— REQUIRED WORK —
Exactly as written, return every line of the data below.
*** Opening of INPUT FOR THIS TASK ***
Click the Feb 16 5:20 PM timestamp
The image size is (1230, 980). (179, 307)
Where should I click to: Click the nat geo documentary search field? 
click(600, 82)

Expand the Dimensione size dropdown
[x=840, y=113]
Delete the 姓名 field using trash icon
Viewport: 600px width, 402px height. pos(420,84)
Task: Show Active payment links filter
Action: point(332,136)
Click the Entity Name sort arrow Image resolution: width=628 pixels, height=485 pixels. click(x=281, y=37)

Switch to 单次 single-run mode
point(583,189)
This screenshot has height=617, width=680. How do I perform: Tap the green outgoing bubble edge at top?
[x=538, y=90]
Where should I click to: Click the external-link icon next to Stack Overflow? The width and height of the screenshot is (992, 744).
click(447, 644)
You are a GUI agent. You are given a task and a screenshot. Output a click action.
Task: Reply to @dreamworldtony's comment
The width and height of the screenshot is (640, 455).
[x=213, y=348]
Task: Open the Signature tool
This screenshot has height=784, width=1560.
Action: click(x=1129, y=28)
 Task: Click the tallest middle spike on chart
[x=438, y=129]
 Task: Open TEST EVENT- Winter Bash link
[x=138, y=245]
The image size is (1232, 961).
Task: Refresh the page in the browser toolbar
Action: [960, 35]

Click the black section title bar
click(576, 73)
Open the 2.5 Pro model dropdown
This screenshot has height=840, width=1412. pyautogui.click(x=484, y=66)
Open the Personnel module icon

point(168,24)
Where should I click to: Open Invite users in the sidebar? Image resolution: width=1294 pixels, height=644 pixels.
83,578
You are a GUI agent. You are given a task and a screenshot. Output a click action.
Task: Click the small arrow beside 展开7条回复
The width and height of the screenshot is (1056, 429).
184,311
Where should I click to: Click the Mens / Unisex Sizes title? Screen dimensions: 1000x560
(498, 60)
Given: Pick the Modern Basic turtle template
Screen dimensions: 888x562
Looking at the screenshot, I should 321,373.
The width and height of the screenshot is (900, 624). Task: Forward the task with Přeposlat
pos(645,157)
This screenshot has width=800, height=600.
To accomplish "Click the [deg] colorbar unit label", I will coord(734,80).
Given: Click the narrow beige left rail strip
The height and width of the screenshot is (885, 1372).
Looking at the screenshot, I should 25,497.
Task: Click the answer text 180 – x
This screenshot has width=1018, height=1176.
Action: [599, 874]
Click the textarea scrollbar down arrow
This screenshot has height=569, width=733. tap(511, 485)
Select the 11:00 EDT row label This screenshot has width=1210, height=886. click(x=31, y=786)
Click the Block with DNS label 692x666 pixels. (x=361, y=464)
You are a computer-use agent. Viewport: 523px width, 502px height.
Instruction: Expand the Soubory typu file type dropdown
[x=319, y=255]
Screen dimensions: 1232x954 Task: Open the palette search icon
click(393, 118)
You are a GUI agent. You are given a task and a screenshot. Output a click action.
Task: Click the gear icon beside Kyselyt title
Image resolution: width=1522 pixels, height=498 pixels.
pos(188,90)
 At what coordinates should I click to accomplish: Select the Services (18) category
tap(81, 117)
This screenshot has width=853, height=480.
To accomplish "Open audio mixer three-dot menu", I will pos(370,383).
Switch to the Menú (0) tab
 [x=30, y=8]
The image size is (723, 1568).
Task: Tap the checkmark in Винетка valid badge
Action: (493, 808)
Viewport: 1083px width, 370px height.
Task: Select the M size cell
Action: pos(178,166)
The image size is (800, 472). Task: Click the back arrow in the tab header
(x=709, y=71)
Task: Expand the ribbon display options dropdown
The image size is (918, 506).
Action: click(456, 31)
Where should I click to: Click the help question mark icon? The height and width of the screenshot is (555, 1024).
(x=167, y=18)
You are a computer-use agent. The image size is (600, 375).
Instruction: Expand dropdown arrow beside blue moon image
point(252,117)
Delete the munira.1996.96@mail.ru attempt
*** Close of INPUT FOR THIS TASK ***
— RESPONSE —
Click the Feb 16 5:20 PM timestamp
The image size is (1230, 980). (179, 307)
Where should I click to: Click the nat geo documentary search field? 
click(600, 82)

Expand the Dimensione size dropdown
[x=840, y=113]
Delete the 姓名 field using trash icon
Viewport: 600px width, 402px height. pos(420,84)
Task: Show Active payment links filter
Action: point(332,136)
Click the Entity Name sort arrow Image resolution: width=628 pixels, height=485 pixels. click(x=281, y=37)

Switch to 单次 single-run mode
point(583,189)
This screenshot has height=617, width=680. How do I perform: Tap the green outgoing bubble edge at top?
[x=538, y=90]
Where should I click to: Click the external-link icon next to Stack Overflow? The width and height of the screenshot is (992, 744).
click(447, 644)
You are a GUI agent. You are given a task and a screenshot. Output a click action.
Task: Reply to @dreamworldtony's comment
The width and height of the screenshot is (640, 455).
[x=213, y=348]
Task: Open the Signature tool
This screenshot has height=784, width=1560.
Action: click(x=1129, y=28)
 Task: Click the tallest middle spike on chart
[x=438, y=129]
 Task: Open TEST EVENT- Winter Bash link
[x=138, y=245]
The image size is (1232, 961).
Task: Refresh the page in the browser toolbar
Action: [960, 35]

Click the black section title bar
click(576, 73)
Open the 2.5 Pro model dropdown
This screenshot has height=840, width=1412. pyautogui.click(x=484, y=66)
Open the Personnel module icon

point(168,24)
Where should I click to: Open Invite users in the sidebar? Image resolution: width=1294 pixels, height=644 pixels.
83,578
You are a GUI agent. You are given a task and a screenshot. Output a click action.
Task: Click the small arrow beside 展开7条回复
The width and height of the screenshot is (1056, 429).
184,311
Where should I click to: Click the Mens / Unisex Sizes title? Screen dimensions: 1000x560
(498, 60)
Given: Pick the Modern Basic turtle template
Screen dimensions: 888x562
Looking at the screenshot, I should 321,373.
The width and height of the screenshot is (900, 624). Task: Forward the task with Přeposlat
pos(645,157)
This screenshot has width=800, height=600.
To accomplish "Click the [deg] colorbar unit label", I will coord(734,80).
Given: Click the narrow beige left rail strip
The height and width of the screenshot is (885, 1372).
Looking at the screenshot, I should 25,497.
Task: Click the answer text 180 – x
This screenshot has width=1018, height=1176.
Action: [599, 874]
Click the textarea scrollbar down arrow
This screenshot has height=569, width=733. tap(511, 485)
Select the 11:00 EDT row label This screenshot has width=1210, height=886. click(x=31, y=786)
Click the Block with DNS label 692x666 pixels. (x=361, y=464)
You are a computer-use agent. Viewport: 523px width, 502px height.
Instruction: Expand the Soubory typu file type dropdown
[x=319, y=255]
Screen dimensions: 1232x954 Task: Open the palette search icon
click(393, 118)
You are a GUI agent. You are given a task and a screenshot. Output a click action.
Task: Click the gear icon beside Kyselyt title
Image resolution: width=1522 pixels, height=498 pixels.
pos(188,90)
 At what coordinates should I click to accomplish: Select the Services (18) category
tap(81, 117)
This screenshot has width=853, height=480.
To accomplish "Open audio mixer three-dot menu", I will pos(370,383).
Switch to the Menú (0) tab
 [x=30, y=8]
The image size is (723, 1568).
Task: Tap the checkmark in Винетка valid badge
Action: (493, 808)
Viewport: 1083px width, 370px height.
Task: Select the M size cell
Action: pos(178,166)
The image size is (800, 472). Task: Click the back arrow in the tab header
(x=709, y=71)
Task: Expand the ribbon display options dropdown
The image size is (918, 506).
Action: click(456, 31)
Where should I click to: Click the help question mark icon? The height and width of the screenshot is (555, 1024).
(x=167, y=18)
You are a computer-use agent. The image size is (600, 375).
Instruction: Expand dropdown arrow beside blue moon image
point(252,117)
Delete the munira.1996.96@mail.ru attempt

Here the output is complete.